While MFs sold HDFC Bank shares last month, Nomura said foreign investors that it met in Singapore and Tokyo were largely sanguine that HDFC Bank was getting things back on track with management’s clear prioritisation on bringing down LDR. “Most investors appear to have made peace with lower near-to-medium term loan growth trajectory. Investors expect HDFC Bank’s asset quality to hold up well, at a time when this is becoming as an increasing concern for other lenders,” it said.
Emkay Global said the HDFC Bank’s recent outperformance over private peers has been on account of its relatively better margin, asset quality outcomes amid rising asset quality noises in unsecured loans.
The brokerage also noted that the private lender has implemented a strategy to securitize loans, in addition to slowing down credit growth and accelerating deposit growth, with the goal of reducing its Loan-to-Deposit Ratio (LDR) to pre-merger levels over time and avoiding regulatory issues.
Furthermore, HDFC Bank is planning to launch an IPO for its NBFC subsidiary, HDB Financial Services, amounting to Rs 12,500 crore, which includes an offer for sale (OFS) of Rs 10,000 crore. This move is in line with regulatory requirements and aims to unlock value.
“Given the current tight liquidity conditions, there is growing speculation about the possibility of a CRR cut. If the RBI moves forward with such a cut, it could ease the pressure on liquidity, which would likely be positive for HDFC Bank. A 50bps CRR cut could result in a 2-3bps improvement in NIMs,” the brokerage added.
Nomura India values the stock at Rs 1,780, valuing the core bank at 2 times September 2026F book value and the subsidiaries at Rs 239 per shares. Strong delivery on deposits and NIMs are risks to upside on the counter while further weakness in deposit mobilisation affecting the loan growth outlook is risk to the downside, it said.
Nirmal Bang values the HDFC Bank’s core business at 2.5 times September 2026E adjusted book value.

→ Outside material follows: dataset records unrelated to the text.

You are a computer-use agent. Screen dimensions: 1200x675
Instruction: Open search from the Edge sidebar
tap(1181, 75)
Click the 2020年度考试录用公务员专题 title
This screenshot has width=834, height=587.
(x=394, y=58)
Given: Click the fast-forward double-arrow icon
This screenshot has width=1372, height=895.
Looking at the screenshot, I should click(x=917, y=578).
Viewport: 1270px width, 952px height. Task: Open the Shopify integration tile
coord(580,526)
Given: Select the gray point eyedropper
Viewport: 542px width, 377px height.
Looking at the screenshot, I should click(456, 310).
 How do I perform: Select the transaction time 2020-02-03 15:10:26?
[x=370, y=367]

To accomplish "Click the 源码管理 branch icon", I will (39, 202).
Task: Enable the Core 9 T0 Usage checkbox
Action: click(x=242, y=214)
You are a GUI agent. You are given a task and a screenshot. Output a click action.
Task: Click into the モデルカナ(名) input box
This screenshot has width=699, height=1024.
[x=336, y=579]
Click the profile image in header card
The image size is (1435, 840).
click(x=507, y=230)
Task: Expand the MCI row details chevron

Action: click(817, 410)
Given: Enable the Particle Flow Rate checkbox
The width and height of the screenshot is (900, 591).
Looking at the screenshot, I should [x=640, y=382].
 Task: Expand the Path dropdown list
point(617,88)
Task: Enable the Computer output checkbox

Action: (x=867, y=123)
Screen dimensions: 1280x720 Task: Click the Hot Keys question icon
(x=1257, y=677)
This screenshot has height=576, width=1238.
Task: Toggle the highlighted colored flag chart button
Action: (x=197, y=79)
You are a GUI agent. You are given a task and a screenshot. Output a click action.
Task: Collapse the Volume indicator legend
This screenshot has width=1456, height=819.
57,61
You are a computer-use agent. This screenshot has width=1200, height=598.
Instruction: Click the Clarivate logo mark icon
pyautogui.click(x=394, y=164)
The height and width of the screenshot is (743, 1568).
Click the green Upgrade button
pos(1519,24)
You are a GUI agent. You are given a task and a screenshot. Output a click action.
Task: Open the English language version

Post adding subsidiary value per share of Rs 215.50 at 15 per cent holding company discount, it has derived a target price of above Rs 2,000 level (at Rs 2,026) for HDFC Bank.
“We believe this target multiple adequately captures a loan and earnings CAGR of 11.5 per cent and 11.9 per cent, respectively over FY24- FY27E, which results in RoA/RoE of 1.9 per cent/ 15 per cent in FY27E,” it said last month.